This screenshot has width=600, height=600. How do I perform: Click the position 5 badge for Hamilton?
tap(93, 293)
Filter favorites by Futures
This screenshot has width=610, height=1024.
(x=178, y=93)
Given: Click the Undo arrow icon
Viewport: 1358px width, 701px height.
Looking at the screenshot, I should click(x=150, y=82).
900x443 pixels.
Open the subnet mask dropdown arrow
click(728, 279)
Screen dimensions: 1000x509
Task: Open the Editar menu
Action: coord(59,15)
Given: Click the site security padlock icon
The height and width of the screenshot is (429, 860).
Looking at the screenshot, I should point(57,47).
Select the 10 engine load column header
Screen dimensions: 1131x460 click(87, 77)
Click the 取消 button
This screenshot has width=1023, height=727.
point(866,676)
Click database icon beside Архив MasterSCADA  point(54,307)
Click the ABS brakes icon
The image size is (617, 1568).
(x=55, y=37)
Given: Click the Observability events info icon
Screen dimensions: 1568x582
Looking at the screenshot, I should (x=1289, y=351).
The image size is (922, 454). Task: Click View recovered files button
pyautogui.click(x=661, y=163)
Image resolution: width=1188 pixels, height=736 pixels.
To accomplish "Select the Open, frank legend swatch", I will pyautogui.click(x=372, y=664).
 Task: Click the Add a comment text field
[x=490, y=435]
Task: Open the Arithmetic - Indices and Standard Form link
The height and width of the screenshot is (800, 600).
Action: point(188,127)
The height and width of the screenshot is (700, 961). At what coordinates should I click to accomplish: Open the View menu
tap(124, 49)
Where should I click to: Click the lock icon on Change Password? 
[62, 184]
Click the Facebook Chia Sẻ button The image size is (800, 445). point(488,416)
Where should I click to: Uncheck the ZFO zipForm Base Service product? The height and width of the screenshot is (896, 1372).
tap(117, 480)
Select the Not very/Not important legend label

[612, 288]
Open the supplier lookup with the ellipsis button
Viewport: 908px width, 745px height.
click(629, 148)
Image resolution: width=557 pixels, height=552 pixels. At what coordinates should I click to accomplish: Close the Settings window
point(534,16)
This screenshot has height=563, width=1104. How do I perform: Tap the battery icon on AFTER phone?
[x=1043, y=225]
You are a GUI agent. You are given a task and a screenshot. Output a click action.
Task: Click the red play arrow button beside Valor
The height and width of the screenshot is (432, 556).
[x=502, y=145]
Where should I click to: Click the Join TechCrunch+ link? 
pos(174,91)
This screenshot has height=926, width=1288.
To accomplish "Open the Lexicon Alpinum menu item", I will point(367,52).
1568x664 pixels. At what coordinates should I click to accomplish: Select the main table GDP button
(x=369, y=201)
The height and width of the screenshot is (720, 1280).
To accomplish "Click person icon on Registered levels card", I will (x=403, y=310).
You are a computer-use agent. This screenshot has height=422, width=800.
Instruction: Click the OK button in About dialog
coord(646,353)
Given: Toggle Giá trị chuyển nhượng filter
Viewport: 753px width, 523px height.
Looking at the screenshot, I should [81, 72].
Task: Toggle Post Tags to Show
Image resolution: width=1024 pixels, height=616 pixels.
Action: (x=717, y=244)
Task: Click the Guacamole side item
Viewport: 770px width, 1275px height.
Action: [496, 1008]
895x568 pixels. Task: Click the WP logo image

━━━━━━━━━━━━━━━━━━━━

- Task brief: Would you print each line of the material exactly?

- Finished task:
This screenshot has width=600, height=600. How do I perform: Click the position 5 badge for Hamilton?
tap(93, 293)
Filter favorites by Futures
This screenshot has width=610, height=1024.
(x=178, y=93)
Given: Click the Undo arrow icon
Viewport: 1358px width, 701px height.
Looking at the screenshot, I should click(x=150, y=82).
900x443 pixels.
Open the subnet mask dropdown arrow
click(728, 279)
Screen dimensions: 1000x509
Task: Open the Editar menu
Action: coord(59,15)
Given: Click the site security padlock icon
The height and width of the screenshot is (429, 860).
Looking at the screenshot, I should point(57,47).
Select the 10 engine load column header
Screen dimensions: 1131x460 click(87, 77)
Click the 取消 button
This screenshot has width=1023, height=727.
point(866,676)
Click database icon beside Архив MasterSCADA  point(54,307)
Click the ABS brakes icon
The image size is (617, 1568).
(x=55, y=37)
Given: Click the Observability events info icon
Screen dimensions: 1568x582
Looking at the screenshot, I should (x=1289, y=351).
The image size is (922, 454). Task: Click View recovered files button
pyautogui.click(x=661, y=163)
Image resolution: width=1188 pixels, height=736 pixels.
To accomplish "Select the Open, frank legend swatch", I will pyautogui.click(x=372, y=664).
 Task: Click the Add a comment text field
[x=490, y=435]
Task: Open the Arithmetic - Indices and Standard Form link
The height and width of the screenshot is (800, 600).
Action: point(188,127)
The height and width of the screenshot is (700, 961). At what coordinates should I click to accomplish: Open the View menu
tap(124, 49)
Where should I click to: Click the lock icon on Change Password? 
[62, 184]
Click the Facebook Chia Sẻ button The image size is (800, 445). point(488,416)
Where should I click to: Uncheck the ZFO zipForm Base Service product? The height and width of the screenshot is (896, 1372).
tap(117, 480)
Select the Not very/Not important legend label

[612, 288]
Open the supplier lookup with the ellipsis button
Viewport: 908px width, 745px height.
click(629, 148)
Image resolution: width=557 pixels, height=552 pixels. At what coordinates should I click to accomplish: Close the Settings window
point(534,16)
This screenshot has height=563, width=1104. How do I perform: Tap the battery icon on AFTER phone?
[x=1043, y=225]
You are a GUI agent. You are given a task and a screenshot. Output a click action.
Task: Click the red play arrow button beside Valor
The height and width of the screenshot is (432, 556).
[x=502, y=145]
Where should I click to: Click the Join TechCrunch+ link? 
pos(174,91)
This screenshot has height=926, width=1288.
To accomplish "Open the Lexicon Alpinum menu item", I will point(367,52).
1568x664 pixels. At what coordinates should I click to accomplish: Select the main table GDP button
(x=369, y=201)
The height and width of the screenshot is (720, 1280).
To accomplish "Click person icon on Registered levels card", I will (x=403, y=310).
You are a computer-use agent. This screenshot has height=422, width=800.
Instruction: Click the OK button in About dialog
coord(646,353)
Given: Toggle Giá trị chuyển nhượng filter
Viewport: 753px width, 523px height.
Looking at the screenshot, I should [81, 72].
Task: Toggle Post Tags to Show
Image resolution: width=1024 pixels, height=616 pixels.
Action: (x=717, y=244)
Task: Click the Guacamole side item
Viewport: 770px width, 1275px height.
Action: [496, 1008]
895x568 pixels. Task: Click the WP logo image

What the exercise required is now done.